Price: $1.995 million

A 3,400-square-foot two-bed at Ludwig Mies Van Der Rohe’s 880 Lake Shore Drive arrived on the market last week as the building’s most expensive listing—and the priciest since the famed “Stainless Steel Apartment” sold atop neighboring 860 Lake Shore Drive in two weeks in summer 2013. “It’s a really unusual opportunity to have a unit renovated to an amazing degree come on the market so soon after,” says Berkshire Hathaway co-listing agent Andrea Tucker, a longtime building resident.

Sellers Susan and Joe Credle (vacationing in Spain and unable to talk) purchased the unit in 2009, stripped it down to two pillars, and set about rebuilding the entire space. Joe, an architect with a practice centered in the southeast, directed the project with help from another architect more versed in modernism, Patrizio Fradiani. The redesign hinges on rich, earthen materials planted throughout the half-floor glass box in simple slab forms. Strikingly patterned marble and onyx along with walnut millwork form partitions that delineate rooms and hallways without walling off any spaces.

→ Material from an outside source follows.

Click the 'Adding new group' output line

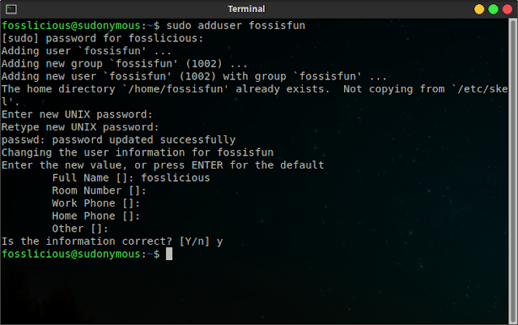pyautogui.click(x=124, y=63)

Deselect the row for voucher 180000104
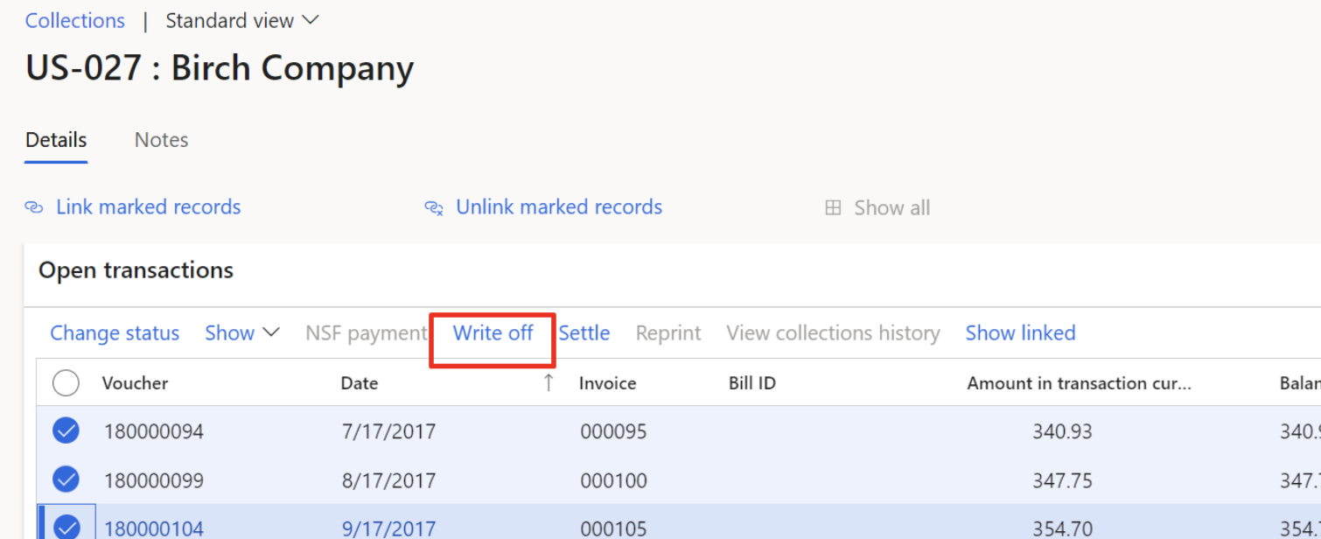coord(66,527)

The seventh floor space claims the best orientation to the lake and city, with three exposures converging on the northeast corner. Even the full-on lake view keeps its excitement at night; the water goes dark but Navy Pier and the Drive explode with light and energy. Thirty-two aluminum-framed floor-to-ceiling windows—original Mies—make the most of this site. In the evening, when the unit becomes totally transparent to the outside world, motorized blinds seal it up while preserving the envelope’s uniformity. This is also the time to make the most of the 100 recessed lights, all new and only possible because of the 18-inch crawl space Mies planned for between floors—also a great sound dampener.

The Credles installed travertine floors to match those in the lobby and plaza, and the sharp lines formed by the intersection of off-white travertine, walnut, and flamboyant marble give the space its electricity. There are no doors here, only passageways with ingenious allowances for privacy. An accordion door gives the guest room separation from the living room, and collapses into a walnut partition that also hides closet space and utilities. The master suite on the far side of the unit closes off to the family room and foyer by another accordion door and a stealthy flip of a walnut panel.

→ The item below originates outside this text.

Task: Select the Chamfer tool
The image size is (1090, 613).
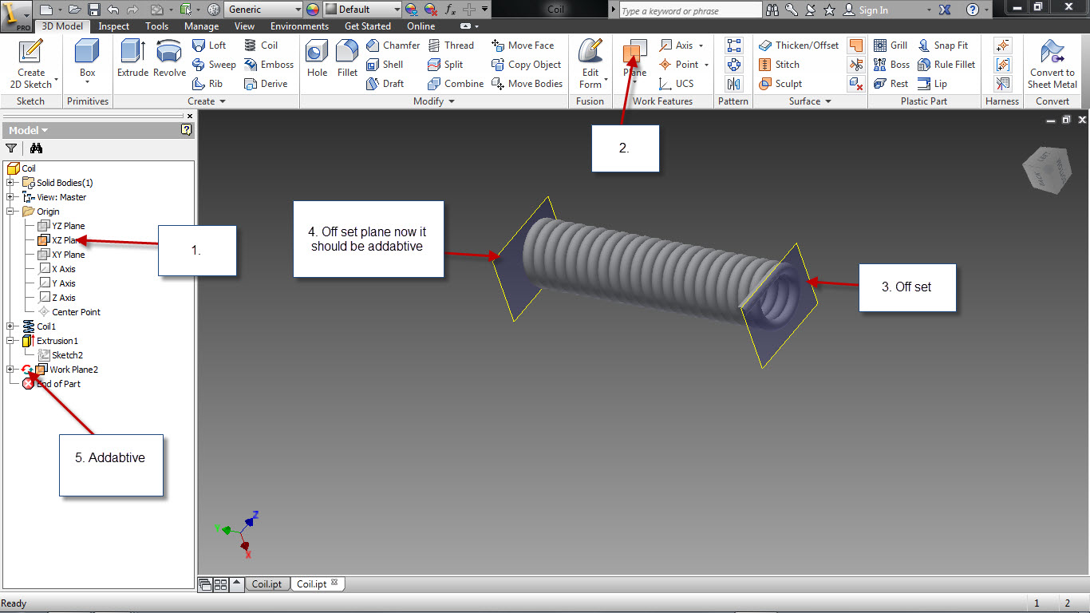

Otherwise, free movement reigns supreme. A great little den is a cocoon-like chamber created by walnut partitions and pillars, and you can slide in and out of it at all four corners. The minimalist kitchen is open to the family room, and in that sense is very social. But its eat-in island with built-in wine cooler, hidden appliances, and shimmering white and metallic surfaces lend intimacy, too.

Unsurprisingly, no design decisions were informed by kids. “It’s an adult apartment in many ways,” says Tucker. “The whole building is.” People come here for the location and the architecture, and typically stay awhile. Modern amenities for the most part are whatever the city and lakefront have to offer. The reason for the Credles’ abrupt departure is that Susan took an ad job in New York. Formerly chief creative at Leo Burnett, credited with a number hit campaigns and national rebrandings, she is taking the global chief creative position at FCB Worldwide.

880 Lake Shore Drive was designed with all one-bedroom units. Combinations are the norm, but most take in two or three apartments. This home consists of four original units, re-imagined as a porous two-bed. It can be hard to find the right price for such a property, particularly with beautiful and brand new renovation, but brokers at a recent open house felt the pricing was fine. Co-op ownership shrinks the pool of buyers somewhat, although it’s hard to say how much. It certainly helps that sales have been plentiful and brisk over the last year and that 860/880 is known and loved the world over.